Гидромелиорация не привлекала. Она просто была не хуже и не лучше всего остального. Двенадцать лет работы в конторах, закончившиеся туберкулезом, кажутся сейчас чужим куском жизни. Юрий Ларин долго искал нечто, что соответствовало бы его «уровню лености», как он говорит. Но это не более чем желание уйти от высоких слов, которых не терпит. Юрий искал «уровень», способный ответить тому неясному, долго не имевшему определенных очертаний, чем была полна душа.
В детдоме Юра Гусман считался весельчаком. Он шутил, подначивал, разыгрывал, веселился вполне искренне, однако всегда чувствовал — есть что-то тайное, тяжелое в его судьбе. И тайной же долго оставалось для него призвание.
В тридцать лет, когда им с матерью вышло разрешение жить в столице, Ларин вернулся в Москву.
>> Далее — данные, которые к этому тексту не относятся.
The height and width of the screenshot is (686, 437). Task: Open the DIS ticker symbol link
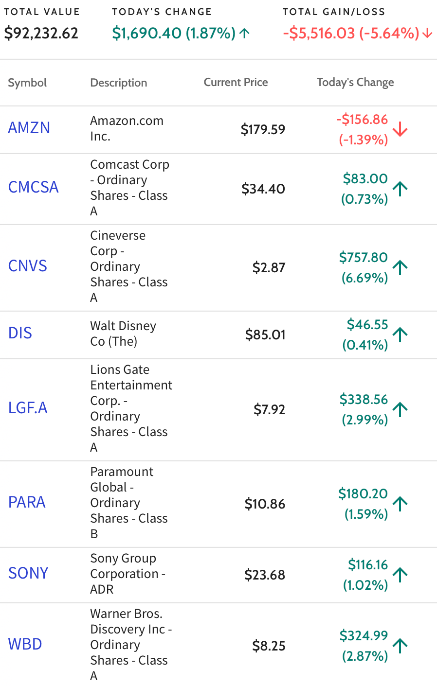(20, 333)
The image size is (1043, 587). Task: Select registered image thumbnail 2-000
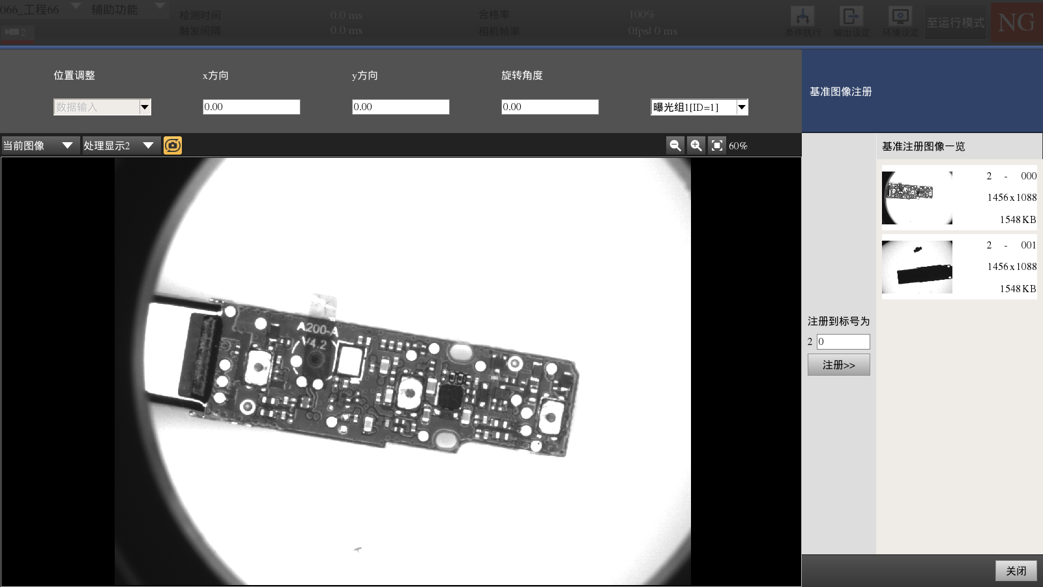pyautogui.click(x=917, y=198)
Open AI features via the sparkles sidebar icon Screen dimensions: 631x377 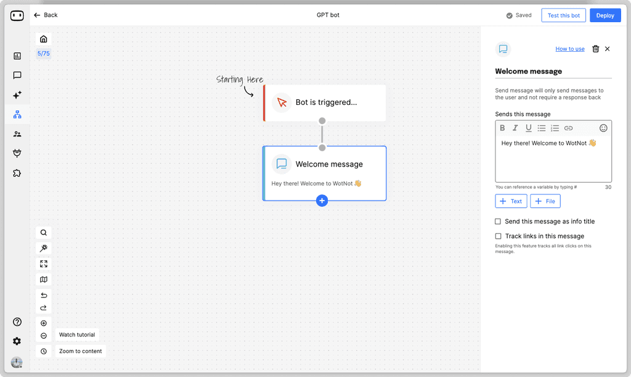[17, 95]
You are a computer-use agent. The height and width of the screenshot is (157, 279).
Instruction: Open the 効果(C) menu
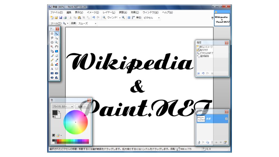[135, 12]

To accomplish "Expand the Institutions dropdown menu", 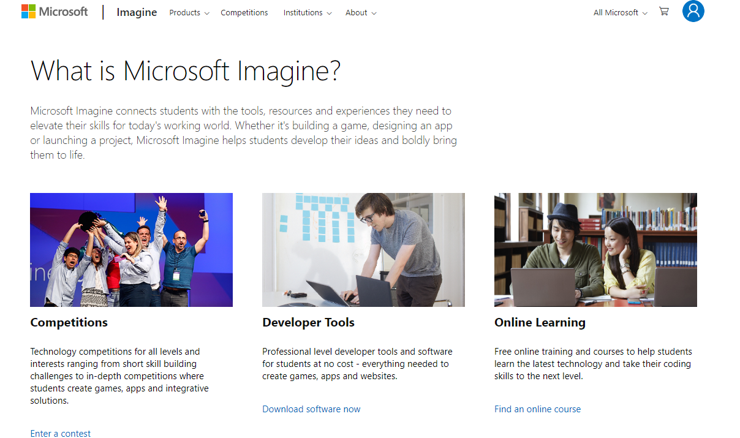I will tap(307, 13).
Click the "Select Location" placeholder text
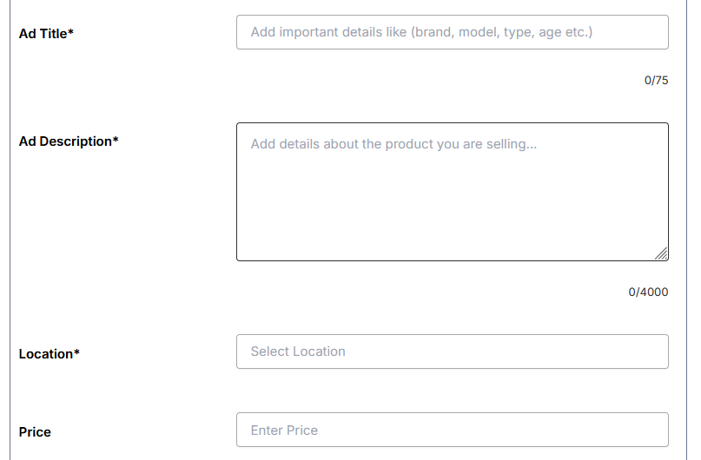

И лишь к этому времени сомнения оставили его. Юрий понял: он — художник. Поступил в знаменитую Строгановку — Высшее художественно-промышленное училище. Потом шестнадцать лет там преподавал, пока тяжелая болезнь надолго не вышибла его «из седла».
Юрий перенес восьмичасовую нейрохирургическую операцию. Так началась еще одна черная полоса в его жизни, казалось, уже устоявшейся.
Была любимая жена (Инга Баллод, детская писательница), сын Колька (названный, конечно же, в честь деда) и живопись, где он был свободен, свободен, наконец, свободен… И вдруг Инга умирает от рака… Юрию ставят диагноз: опухоль мозга…
Однажды у него уже отняли все… Но мать вернулась — хотя и надорвавшимся, изломанным человеком (вдову обер-шпиона мучили безжалостно, устраивали имитацию расстрела). Отец смотрел на них с фотографии на стене. Жизнь, изуродованная жизнь все же продолжалась. Но существование семьи «обер-шпиона» и в шестидесятые, и в семидесятые годы было невыносимо. И Юрий решился.
В 1978 году он обратился к руководителю Итальянской компартии с просьбой помочь восстановить справедливость. Письмо опубликовали многие западные газеты. Фонд Бертрана Рассела организовал сбор подписей от представителей политических партий и деятелей культуры.
Советские власти осмелились на реабилитацию Бухарина лишь в 1988 году. То была радость, но слишком запоздалая. Вдове Бухарина исполнилось уже семьдесят пять, его сыну пятьдесят два года. Большую часть жизни они прожили как члены семьи врага народа.
Внутри этого существования Юрию удалось обрести какое-то хрупкое равновесие. И вот оно в очередной раз оказалось под ударом.
Операция на мозге прошла удачно. Но болезнь, отступив, поразила самое главное для художника — правую руку. Пришлось учиться писать левой рукой, упорно разрабатывая и правую. Восстанавливаться ему помогала врач, милая женщина Оля. И — чудо, рука начала оживать.